(Stored items)

Segment Open

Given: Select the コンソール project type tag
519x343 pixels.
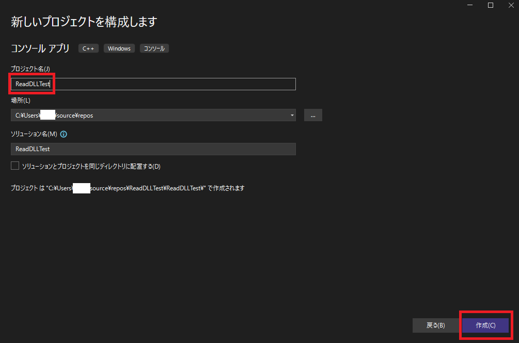Looking at the screenshot, I should 154,48.
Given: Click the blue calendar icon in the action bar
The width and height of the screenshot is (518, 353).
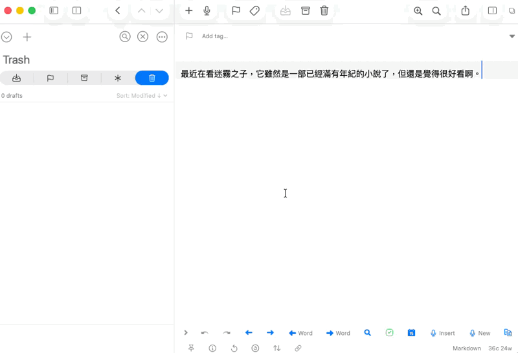Looking at the screenshot, I should point(411,333).
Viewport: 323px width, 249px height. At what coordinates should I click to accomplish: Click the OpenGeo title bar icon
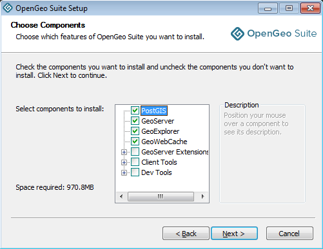click(x=8, y=8)
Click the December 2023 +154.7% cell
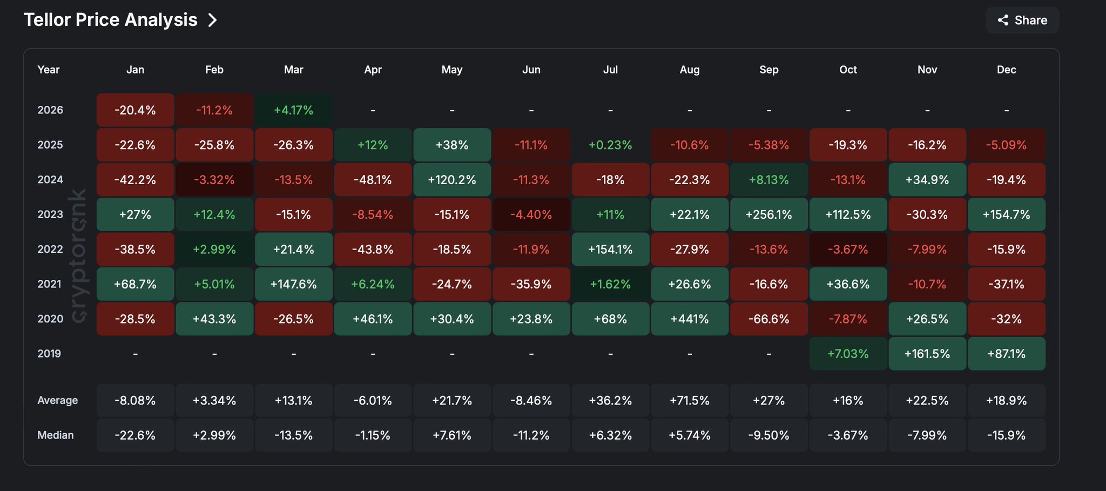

Segment Closed

Wherever a line in the entries holds "Given", copy that line.

## EXPECTED ANSWER
Given: Select the コンソール project type tag
Given: Click the blue calendar icon in the action bar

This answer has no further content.